Adam Ogilvie, Your Blinded Hand, 2011, installation view, Josée Bienvenu Gallery, New York

Adam Ogilvie, Your Blinded Hand, 2011, installation view, Josée Bienvenu Gallery, New York

Adam Ogilvie, Your Blinded Hand, 2011, installation view, Josée Bienvenu Gallery, New York

Adam Ogilvie, Your Blinded Hand, 2011, installation view, Josée Bienvenu Gallery, New York

We're All Just Wishes, 2011, Flashe, paper on panel, 40 x 34 inches

Watch Out for Machine Eyes, Stay Under the Ocean, 2011, Flashe, paper on panel, 18 x 18 inches

Adam Ogilvie

Your Blinded Hand

May 12 – June 25, 2011

“Suppose that/ everything that greens and grows/ should blacken in one moment, flower and branch./ I think I could find your blinded hand.”
-Tennessee Williams

Josée Bienvenu Gallery is pleased to present Your Blinded Hand, Adam Ogilvie’s second one-person exhibition.  The exhibition consists of a new group of paintings and sculptures.  The title for the show, "Your Blinded Hand’” comes from a Tennessee Williams poem about the drive to search for and believe in love, in the midst of disaster.  Like the poem, the work is neither pre nor post apocalyptic; it explores the ever-expanding present that we never leave, a direct reaction to the possibilities of birth in a dark time. 

Adam Ogilvie’s dreamlike imagery, the unnatural light and colors with figures and objects seemingly frozen in time, bring to mind the world of Metaphysical painting and its deceptive simplicity. The paintings are flat, edges pushing against edges. With a relentless innocence, the work believes, in a Matissian sense, in the healing powers of light and color.

Ogilvie examines the facade of myth as a cultural device. He draws from ancestral legend mixed with borrowed mythological metaphors. The imagery is deeply rooted in pop and folk iconography, early video games, childhood cartoons, psychedelic culture and the sign paintings of Woody Guthrie’s America. At the same time the work is influenced by the traditions of far eastern vessels and scrolls, Byzantine stained glass and the high art of the 1940s and 50s.
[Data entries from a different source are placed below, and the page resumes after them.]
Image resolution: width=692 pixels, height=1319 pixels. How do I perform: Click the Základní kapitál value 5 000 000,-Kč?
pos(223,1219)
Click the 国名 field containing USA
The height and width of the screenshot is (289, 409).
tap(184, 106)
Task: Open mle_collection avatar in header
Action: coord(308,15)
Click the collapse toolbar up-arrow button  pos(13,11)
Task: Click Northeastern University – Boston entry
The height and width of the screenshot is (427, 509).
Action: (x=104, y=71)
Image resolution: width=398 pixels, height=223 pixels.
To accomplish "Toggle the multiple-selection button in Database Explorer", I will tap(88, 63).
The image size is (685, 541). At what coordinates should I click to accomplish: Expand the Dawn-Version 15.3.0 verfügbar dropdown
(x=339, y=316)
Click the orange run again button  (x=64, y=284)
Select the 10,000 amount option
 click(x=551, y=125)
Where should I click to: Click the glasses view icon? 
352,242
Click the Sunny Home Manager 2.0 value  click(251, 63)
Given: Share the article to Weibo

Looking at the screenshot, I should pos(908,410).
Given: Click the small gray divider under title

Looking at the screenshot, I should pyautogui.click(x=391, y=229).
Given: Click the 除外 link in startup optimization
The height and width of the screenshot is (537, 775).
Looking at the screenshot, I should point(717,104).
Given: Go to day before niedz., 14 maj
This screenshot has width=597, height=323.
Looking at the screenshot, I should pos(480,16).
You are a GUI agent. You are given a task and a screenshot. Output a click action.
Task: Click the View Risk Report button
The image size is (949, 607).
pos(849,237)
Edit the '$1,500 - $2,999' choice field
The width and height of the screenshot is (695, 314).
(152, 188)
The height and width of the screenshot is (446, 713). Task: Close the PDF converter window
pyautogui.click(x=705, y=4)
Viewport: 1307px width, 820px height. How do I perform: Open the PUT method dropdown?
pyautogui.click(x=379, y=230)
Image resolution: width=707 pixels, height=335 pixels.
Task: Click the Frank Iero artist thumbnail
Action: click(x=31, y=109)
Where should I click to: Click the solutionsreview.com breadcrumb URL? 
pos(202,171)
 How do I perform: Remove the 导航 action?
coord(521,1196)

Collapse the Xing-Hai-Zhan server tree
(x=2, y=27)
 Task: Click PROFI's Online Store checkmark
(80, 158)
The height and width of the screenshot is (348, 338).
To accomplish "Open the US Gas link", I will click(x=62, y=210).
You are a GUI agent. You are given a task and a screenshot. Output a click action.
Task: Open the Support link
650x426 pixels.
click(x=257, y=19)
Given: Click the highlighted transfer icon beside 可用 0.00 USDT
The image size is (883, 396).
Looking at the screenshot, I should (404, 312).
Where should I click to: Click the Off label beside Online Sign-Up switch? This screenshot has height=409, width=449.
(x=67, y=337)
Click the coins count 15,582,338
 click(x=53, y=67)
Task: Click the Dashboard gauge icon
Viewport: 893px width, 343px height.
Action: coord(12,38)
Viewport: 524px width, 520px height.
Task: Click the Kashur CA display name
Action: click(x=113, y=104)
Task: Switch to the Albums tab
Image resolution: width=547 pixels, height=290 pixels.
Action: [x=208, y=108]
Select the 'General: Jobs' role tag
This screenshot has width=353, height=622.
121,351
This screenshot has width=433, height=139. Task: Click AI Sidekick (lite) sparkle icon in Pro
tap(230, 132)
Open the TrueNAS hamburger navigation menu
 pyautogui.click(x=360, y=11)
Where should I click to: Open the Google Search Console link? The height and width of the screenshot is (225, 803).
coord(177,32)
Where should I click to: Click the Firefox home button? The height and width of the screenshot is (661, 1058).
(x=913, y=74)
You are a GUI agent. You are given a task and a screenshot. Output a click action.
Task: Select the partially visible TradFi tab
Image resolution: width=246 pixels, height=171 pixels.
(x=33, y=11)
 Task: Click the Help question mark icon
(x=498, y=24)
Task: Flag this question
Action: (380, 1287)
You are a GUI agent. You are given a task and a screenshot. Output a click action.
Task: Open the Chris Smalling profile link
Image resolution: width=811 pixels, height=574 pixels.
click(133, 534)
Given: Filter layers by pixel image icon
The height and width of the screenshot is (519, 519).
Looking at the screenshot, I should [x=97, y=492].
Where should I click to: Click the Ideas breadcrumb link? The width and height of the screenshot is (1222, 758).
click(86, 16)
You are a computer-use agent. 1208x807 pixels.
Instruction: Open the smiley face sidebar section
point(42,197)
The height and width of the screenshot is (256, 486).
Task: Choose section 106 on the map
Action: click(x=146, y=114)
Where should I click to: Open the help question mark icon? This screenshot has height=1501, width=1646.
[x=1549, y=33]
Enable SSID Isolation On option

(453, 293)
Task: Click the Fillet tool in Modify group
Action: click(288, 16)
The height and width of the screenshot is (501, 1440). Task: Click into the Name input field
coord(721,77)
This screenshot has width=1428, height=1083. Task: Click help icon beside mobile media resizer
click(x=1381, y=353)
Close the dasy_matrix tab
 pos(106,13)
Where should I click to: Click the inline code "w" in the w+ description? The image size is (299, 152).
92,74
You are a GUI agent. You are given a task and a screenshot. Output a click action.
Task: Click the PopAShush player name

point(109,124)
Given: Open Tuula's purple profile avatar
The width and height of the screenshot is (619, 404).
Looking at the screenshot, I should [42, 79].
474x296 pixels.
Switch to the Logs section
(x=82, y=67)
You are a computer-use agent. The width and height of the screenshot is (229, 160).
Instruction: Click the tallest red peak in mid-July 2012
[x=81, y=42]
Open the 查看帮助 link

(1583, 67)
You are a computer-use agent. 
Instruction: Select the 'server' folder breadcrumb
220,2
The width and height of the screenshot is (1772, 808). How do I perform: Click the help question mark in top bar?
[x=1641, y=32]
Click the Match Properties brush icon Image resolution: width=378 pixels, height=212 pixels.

Oscillating between abstraction and representation the way one might cross the street, Ogilvie dissects the language of myth.  The result is an exploration of the impenetrable and self-reflexive vocabulary of painting, a combination of geometric and biomorphic forms without a regard for their differences.

A new body of sculptures has shed the previous skins of evident construction.  These new, seamless forms, with a nod to Brancusi’s Bird in Flight, belie their creation.  They appear as organic totems, painted and placed atop pedestals like religious artifacts from an unknown faith. They seem to document an archeological dig for cave drawings inscribed in the subconscious; a search for the paintings and shapes that inform the primal - love, belief, libido, anxiety. 

Born in 1971, Adam Ogilvie lives and works in Brooklyn, NY. He has a B.A. in fine arts from Yale University and a M.F.A from the School of Visual Arts, New York.



The artist wishes to thank Bill Coleman Design for the pedestals.